● REQUIRED TASK A: List every person named in the article on Jordan's World Cup debut.
● REQUIRED TASK B: In the article on Jordan's World Cup debut, copy the stretch from "Lionel Messi did" through "football's biggest stage.", switching "free kick" to "penalty".

● QUOTED PASSAGE:
--------------------

Jordan's World Cup debut ended against Messi and Argentina. Back home, the Dead Sea keeps vanishing at one meter a year, largely unnoticed.

Lionel Messi did what Lionel Messi does. With Argentina already through to the knockout rounds and top spot in Group J secured, Lionel Scaloni made nine changes and left his captain on the bench to start. It did not matter. Messi came on, scored his sixth goal of the tournament with a trademark free kick ten minutes from time, and sealed a 3-1 win that extended his own all-time World Cup scoring record to nineteen goals and the first player ever to score in seven consecutive World Cup matches. Jordan, playing in their first-ever World Cup, pulled a goal back through Mousa Al Tamari and exited the tournament having scored in all three of their group games, a genuine point of pride for a nation that had never before set foot on football's biggest stage.

That ending, bittersweet for Jordan but rich with history for both sides, drew the kind of global attention a country of roughly 11 million people rarely receives. Television cameras, broadcast commentary and social media chatter spent weeks introducing the world to a footballing nation most casual fans had never previously considered. A few hundred kilometers from where many of those Jordanian players grew up, a body of water that has existed for roughly three million years is disappearing at a rate of more than a meter every single year, and almost none of that same global attention has ever found its way there.

What Jordan's World Cup Run Actually Meant

There is no understating what Jordan's qualification represented for the country itself. This was the first time in the kingdom's history that its national team reached the World Cup at all, achieved through a playoff run that finally delivered something Jordanian football had chased for decades. Striker Ali Olwan scored the country's first-ever World Cup goal in the opening match against Austria, and the team found the net in every single group fixture, including Al Tamari's goal against Argentina in the final group match, a feat that head coach Jamal Sellami and his players treated as a source of genuine pride even as the tournament ended without a win.

For a country that spends most years receiving international attention only in the context of regional conflict, refugee crises, or its position as a stable but resource-constrained neighbor to far larger and more turbulent states, a World Cup debut offered something rare: a story about Jordan that had nothing to do with crisis management. Midfielder Mohannad Al Rawabdeh said simply that the squad was proud of what it had accomplished, a sentiment echoed across Jordanian media coverage that treated the tournament less as a disappointment and more as a historic beginning.

The Sea That Is Disappearing in Plain Sight

While the world's cameras were briefly pointed at Jordan's footballers, a genuinely catastrophic environmental story has continued unfolding largely outside the spotlight, on the very border the kingdom shares with Israel and the occupied Palestinian territories. The Dead Sea, the lowest point on the surface of the Earth, is shrinking at a rate that scientists describe as both extreme and accelerating. Current monitoring places the lake's surface at roughly 430 to 440 meters below sea level, having fallen from approximately 395 meters below sea level in 1930, a drop of more than 40 meters in under a century. The rate of decline has not been constant. It dropped just 17 centimeters per year between 1930 and 1973, but accelerated to 62 centimeters per year through the late 1970s and roughly 79 centimeters per year by the 1990s, with recent monitoring placing the current rate at approximately one to 1.2 meters of decline annually.

--------------------

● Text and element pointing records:
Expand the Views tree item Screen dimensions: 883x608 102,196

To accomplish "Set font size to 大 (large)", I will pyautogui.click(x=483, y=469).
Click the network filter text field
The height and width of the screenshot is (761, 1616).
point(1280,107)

--------------------

● WRITTEN SOLUTION A: Lionel Messi, Lionel Scaloni, Mousa Al Tamari, Ali Olwan, Jamal Sellami, Mohannad Al Rawabdeh

● WRITTEN SOLUTION B:
Lionel Messi did what Lionel Messi does. With Argentina already through to the knockout rounds and top spot in Group J secured, Lionel Scaloni made nine changes and left his captain on the bench to start. It did not matter. Messi came on, scored his sixth goal of the tournament with a trademark penalty ten minutes from time, and sealed a 3-1 win that extended his own all-time World Cup scoring record to nineteen goals and the first player ever to score in seven consecutive World Cup matches. Jordan, playing in their first-ever World Cup, pulled a goal back through Mousa Al Tamari and exited the tournament having scored in all three of their group games, a genuine point of pride for a nation that had never before set foot on football's biggest stage.